From Reactive to Proactive Decision Making

The idea is not just to be able to better examine past process behaviors, but optimize operations through proactive decision making.

Firstly, we provide a means to capture this information from multiple users – process engineers, operators, maintenance staff, etc. – in one single environment connected to the relevant process data in order to provide context.

The next step is creating a golden profile by using  search features to find the best transitions or batches of a given type from multiple historical transitions. The golden profile is then used for predictive monitoring. Users can take a live view of a process and apply it over the golden profile to verify that recent changes are behaving as expected. This allows users to proactively adjust settings to reach optimal performance or test to see if changes will produce the right results before they are implemented.

In addition, the software provides sophisticated alarm capabilities as well. Instead of merely sending an alert that a problem is occurring, the software can help to configure meaningful alarms to prevent problems from happening.

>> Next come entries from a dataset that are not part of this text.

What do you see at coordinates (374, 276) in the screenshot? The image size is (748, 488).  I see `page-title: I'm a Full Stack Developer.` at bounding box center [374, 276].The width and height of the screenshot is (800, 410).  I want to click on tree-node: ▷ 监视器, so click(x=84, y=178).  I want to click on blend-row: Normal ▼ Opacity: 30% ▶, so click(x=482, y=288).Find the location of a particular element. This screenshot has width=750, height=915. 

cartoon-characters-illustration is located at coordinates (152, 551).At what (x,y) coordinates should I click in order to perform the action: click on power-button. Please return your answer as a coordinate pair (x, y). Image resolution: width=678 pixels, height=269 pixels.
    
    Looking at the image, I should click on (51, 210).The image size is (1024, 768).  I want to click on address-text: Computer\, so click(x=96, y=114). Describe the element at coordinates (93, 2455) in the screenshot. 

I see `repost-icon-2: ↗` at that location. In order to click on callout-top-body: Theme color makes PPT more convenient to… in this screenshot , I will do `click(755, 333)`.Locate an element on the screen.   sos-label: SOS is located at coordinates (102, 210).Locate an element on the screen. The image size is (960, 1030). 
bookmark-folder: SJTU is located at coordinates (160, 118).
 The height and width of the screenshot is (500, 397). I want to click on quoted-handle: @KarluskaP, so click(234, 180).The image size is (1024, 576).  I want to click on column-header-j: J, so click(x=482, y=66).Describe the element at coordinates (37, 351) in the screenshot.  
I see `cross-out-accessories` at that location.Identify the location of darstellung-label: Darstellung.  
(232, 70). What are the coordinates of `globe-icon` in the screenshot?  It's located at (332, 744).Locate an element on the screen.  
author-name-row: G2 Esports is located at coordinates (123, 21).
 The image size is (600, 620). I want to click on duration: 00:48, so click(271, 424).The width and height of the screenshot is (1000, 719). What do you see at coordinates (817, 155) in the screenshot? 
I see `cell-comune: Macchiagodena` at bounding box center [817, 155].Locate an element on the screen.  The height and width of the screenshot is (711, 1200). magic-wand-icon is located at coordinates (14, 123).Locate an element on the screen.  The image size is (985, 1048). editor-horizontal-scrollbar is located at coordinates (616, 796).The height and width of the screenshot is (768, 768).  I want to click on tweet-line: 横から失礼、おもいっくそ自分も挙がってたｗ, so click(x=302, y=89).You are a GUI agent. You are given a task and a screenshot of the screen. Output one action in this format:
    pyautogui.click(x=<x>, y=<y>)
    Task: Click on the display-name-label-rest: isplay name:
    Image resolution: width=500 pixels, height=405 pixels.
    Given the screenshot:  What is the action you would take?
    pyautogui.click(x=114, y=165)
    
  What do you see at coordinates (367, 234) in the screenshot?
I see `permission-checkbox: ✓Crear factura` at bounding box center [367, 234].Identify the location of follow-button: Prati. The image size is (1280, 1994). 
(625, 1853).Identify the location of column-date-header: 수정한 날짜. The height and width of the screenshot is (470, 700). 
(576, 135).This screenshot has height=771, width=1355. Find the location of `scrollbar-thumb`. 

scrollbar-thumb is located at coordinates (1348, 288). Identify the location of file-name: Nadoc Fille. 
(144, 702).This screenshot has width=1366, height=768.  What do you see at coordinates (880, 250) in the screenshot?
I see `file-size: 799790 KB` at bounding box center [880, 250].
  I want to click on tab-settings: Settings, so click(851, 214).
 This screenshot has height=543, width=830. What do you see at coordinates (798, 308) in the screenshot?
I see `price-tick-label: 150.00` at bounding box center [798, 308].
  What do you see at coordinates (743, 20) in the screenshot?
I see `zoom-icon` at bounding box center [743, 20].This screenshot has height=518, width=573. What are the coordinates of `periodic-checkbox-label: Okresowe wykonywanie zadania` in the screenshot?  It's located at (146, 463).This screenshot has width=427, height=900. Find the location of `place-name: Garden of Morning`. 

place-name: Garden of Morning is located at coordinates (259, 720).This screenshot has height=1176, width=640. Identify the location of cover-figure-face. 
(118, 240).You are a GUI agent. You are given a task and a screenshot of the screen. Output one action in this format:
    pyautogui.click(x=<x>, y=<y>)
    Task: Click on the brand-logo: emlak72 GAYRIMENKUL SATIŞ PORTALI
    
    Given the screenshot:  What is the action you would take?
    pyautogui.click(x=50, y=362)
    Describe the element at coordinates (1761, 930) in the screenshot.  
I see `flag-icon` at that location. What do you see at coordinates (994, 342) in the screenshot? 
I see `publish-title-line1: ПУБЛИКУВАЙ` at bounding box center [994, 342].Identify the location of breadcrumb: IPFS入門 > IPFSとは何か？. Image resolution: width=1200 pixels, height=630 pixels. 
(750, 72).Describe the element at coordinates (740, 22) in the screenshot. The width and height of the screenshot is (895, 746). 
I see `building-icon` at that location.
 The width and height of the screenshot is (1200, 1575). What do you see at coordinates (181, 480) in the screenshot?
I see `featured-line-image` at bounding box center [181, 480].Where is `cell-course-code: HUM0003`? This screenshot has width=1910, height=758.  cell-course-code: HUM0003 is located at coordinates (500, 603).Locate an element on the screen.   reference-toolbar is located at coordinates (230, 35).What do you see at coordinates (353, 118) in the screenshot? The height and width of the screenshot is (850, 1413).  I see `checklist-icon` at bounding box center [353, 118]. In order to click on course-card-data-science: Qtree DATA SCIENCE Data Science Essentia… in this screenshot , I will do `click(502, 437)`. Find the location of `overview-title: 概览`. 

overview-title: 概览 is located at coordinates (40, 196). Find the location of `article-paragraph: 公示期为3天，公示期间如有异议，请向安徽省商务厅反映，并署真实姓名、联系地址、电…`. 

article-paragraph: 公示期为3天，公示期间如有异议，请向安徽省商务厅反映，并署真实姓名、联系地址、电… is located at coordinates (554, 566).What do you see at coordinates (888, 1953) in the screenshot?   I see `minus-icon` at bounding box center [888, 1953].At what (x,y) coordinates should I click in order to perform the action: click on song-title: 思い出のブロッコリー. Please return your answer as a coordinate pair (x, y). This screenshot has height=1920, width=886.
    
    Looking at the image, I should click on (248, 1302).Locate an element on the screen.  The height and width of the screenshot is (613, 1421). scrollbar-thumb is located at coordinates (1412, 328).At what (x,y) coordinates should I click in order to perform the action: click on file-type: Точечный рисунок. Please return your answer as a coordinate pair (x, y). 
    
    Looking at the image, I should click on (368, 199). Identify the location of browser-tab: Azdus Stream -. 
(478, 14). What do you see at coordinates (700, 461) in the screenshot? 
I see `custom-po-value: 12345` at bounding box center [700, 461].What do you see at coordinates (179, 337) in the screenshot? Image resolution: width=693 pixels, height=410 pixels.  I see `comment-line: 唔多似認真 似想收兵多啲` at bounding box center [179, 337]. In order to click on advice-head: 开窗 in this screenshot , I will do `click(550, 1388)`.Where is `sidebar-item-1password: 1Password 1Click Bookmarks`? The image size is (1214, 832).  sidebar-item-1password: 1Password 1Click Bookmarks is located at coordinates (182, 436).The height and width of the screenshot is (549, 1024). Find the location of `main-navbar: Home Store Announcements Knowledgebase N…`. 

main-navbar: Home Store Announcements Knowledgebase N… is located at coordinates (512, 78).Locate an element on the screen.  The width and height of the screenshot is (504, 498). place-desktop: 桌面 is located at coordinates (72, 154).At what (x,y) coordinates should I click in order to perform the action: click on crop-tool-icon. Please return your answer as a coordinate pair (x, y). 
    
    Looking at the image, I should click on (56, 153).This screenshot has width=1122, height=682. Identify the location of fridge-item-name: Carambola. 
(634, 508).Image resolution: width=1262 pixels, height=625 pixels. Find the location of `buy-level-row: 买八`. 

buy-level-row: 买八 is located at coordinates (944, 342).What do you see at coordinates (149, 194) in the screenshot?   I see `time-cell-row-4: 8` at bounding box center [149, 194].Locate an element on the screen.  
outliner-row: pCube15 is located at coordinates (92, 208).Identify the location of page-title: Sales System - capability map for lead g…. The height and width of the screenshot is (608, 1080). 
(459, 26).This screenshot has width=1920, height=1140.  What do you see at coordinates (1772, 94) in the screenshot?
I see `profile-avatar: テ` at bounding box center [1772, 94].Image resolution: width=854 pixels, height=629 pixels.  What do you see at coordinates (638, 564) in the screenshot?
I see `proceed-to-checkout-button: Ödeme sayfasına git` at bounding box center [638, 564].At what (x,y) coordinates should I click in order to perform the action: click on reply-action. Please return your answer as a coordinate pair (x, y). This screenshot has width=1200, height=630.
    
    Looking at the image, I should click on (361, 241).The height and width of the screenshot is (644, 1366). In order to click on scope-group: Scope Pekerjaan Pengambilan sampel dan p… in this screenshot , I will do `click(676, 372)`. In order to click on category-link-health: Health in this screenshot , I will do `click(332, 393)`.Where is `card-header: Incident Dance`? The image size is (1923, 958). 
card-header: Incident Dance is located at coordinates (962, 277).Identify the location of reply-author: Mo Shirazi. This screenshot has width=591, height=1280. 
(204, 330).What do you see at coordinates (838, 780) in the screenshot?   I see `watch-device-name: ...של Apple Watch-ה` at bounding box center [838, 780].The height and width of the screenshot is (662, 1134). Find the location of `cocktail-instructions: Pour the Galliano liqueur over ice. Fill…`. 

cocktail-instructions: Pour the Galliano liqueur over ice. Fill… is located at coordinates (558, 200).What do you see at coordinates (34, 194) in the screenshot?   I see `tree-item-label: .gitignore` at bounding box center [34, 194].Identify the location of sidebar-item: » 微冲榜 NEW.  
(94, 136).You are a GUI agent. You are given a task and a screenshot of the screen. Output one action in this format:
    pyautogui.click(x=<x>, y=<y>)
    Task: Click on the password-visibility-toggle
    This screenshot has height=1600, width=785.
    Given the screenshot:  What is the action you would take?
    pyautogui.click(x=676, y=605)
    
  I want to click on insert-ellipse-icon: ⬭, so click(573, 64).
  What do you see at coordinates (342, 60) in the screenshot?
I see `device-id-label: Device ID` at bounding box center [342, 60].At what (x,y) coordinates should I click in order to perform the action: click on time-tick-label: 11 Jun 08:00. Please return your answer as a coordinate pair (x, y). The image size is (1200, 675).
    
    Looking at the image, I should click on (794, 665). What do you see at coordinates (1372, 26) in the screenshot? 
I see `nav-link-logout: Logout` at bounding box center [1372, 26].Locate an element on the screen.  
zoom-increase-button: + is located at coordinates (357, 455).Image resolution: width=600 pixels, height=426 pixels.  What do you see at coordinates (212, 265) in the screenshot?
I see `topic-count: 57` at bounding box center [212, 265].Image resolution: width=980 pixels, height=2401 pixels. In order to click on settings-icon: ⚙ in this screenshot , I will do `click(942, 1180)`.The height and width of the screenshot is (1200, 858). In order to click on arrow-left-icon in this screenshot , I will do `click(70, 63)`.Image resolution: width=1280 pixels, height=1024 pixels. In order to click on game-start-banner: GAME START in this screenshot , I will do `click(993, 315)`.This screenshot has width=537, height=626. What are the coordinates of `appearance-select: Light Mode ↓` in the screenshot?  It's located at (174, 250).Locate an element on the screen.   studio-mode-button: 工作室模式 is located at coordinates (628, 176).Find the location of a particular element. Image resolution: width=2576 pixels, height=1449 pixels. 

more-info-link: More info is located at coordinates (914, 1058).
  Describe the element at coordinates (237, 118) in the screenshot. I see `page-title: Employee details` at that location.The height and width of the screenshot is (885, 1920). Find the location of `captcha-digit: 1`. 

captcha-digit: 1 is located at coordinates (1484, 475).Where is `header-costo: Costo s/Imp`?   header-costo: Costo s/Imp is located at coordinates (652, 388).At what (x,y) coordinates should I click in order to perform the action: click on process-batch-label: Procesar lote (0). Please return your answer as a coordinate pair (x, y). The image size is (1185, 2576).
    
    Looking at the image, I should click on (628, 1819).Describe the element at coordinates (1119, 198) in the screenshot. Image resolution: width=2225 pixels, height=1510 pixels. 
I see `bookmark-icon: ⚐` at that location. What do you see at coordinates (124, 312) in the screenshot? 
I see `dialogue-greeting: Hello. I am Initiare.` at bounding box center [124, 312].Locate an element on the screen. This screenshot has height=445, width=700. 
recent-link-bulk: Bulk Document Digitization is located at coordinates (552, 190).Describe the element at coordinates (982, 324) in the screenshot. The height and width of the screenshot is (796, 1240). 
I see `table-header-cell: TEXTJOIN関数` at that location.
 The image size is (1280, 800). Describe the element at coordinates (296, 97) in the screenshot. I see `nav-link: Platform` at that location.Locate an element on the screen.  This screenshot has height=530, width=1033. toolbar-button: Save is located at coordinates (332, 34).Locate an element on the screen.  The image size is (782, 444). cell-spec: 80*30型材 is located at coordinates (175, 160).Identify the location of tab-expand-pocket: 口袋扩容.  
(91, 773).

For example, a process engineer can review the operators’ annotations of a problem that occurred in the past. He performs a search to find four comparable anomalies in the past. Based on an overlay of the resulting periods, the engineer can easily determine alarm limits to prevent a similar occurrence happening in the future.

As we have seen, highly advanced software capabilities simplify the ability to make proactive decisions by providing user-friendly search with predictive analytic capabilities provided by powerful algorithms.  This leads to a much more productive solution for the process engineer.